**Artikel:**
★ ★ ★ ★ ★ ★ ★

Adapun pemain penerbangan perintis ini kata dia masih terbatas. Beberapa di antaranya yaitu Susi Air, Transnusa dan Marta Buana Abadi yang mengoperasikan Demonim Air.

Sejatinya, persoalan yang mengganggu penerbangan perintis ini bukan hal baru. Seperempat abad lalu, atau pada tahun 1994, penerbangan perintis pernah diguncang dengan problem yang sama.

Mengutip Paradigma, Jurnal Kajian Budaya dengan judul “Kebijakan Penerbangan Perintis di Indonesia: Latar Belakang, Tatangan dan Kontribusi” yang ditulis Yuda Benharry Tangkilisan disebutkan, pada tahun 1994 bisnis penerbangan perintis mengalami penurunan. Hanya saja, Yuda sama sekali tidak mencantumkan data pasti jumlah penurunan penumpang pesawat perintis.

Dalam laporan tersebut sejarawan Universitas Indonesia ini memunculkan penyebab penurunan tersebut, di antaranya adalah persaingan dengan angkutan darat yang berkembang. Apalagi, fasilitas perhubungan darat muncul dengan menawarkan pelayanan lebih baik. Sebaliknya, sebagian jalur perintis dipandang sudah mulai menguntungkan dari sisi komersial.

Ada Peluang
Sebenarnya, bisnis penerbangan perintis tak muram-muram amat. Masih ada beberapa peluang yang bisa dilihat dari sejumlah indicator dan parameter.

★ ★ ★ ★ ★ ★ ★

**Daftar Entri:**
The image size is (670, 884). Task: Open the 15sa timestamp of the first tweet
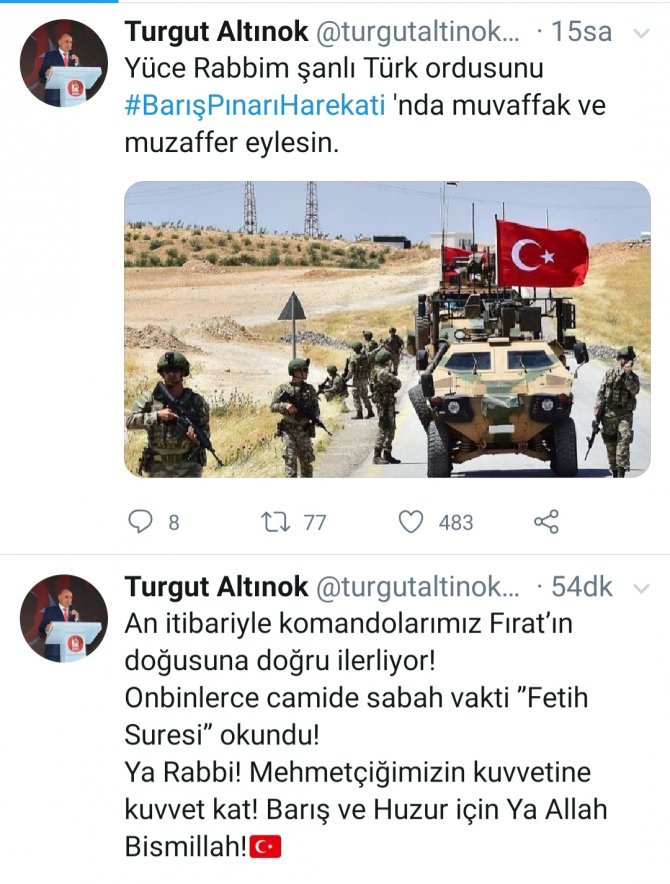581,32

★ ★ ★ ★ ★ ★ ★

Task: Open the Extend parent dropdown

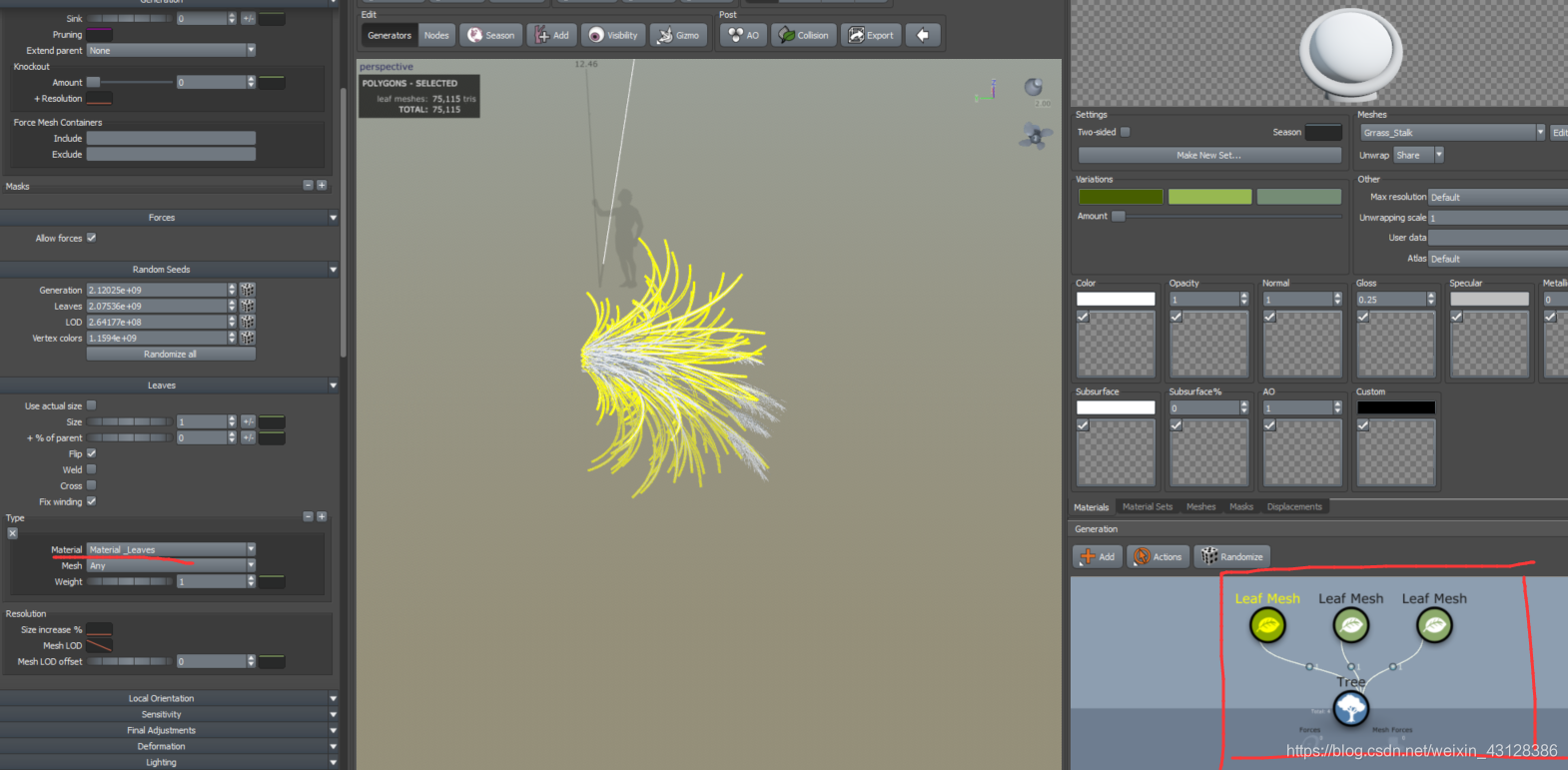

★ ★ ★ ★ ★ ★ ★

**Daftar Tugas:**
1/ Salinlah secara persis bagian artikel tentang penerbangan perintis yang dimulai dengan kata-kata "Adapun pemain penerbangan" dan diakhiri dengan "mengoperasikan Demonim Air.".
2/ Menurut artikel tentang penerbangan perintis, pada tahun berapa bisnis penerbangan perintis mengalami penurunan?

**Jawaban yang Diharapkan:**
1/
Adapun pemain penerbangan perintis ini kata dia masih terbatas. Beberapa di antaranya yaitu Susi Air, Transnusa dan Marta Buana Abadi yang mengoperasikan Demonim Air.

2/ Pada tahun 1994.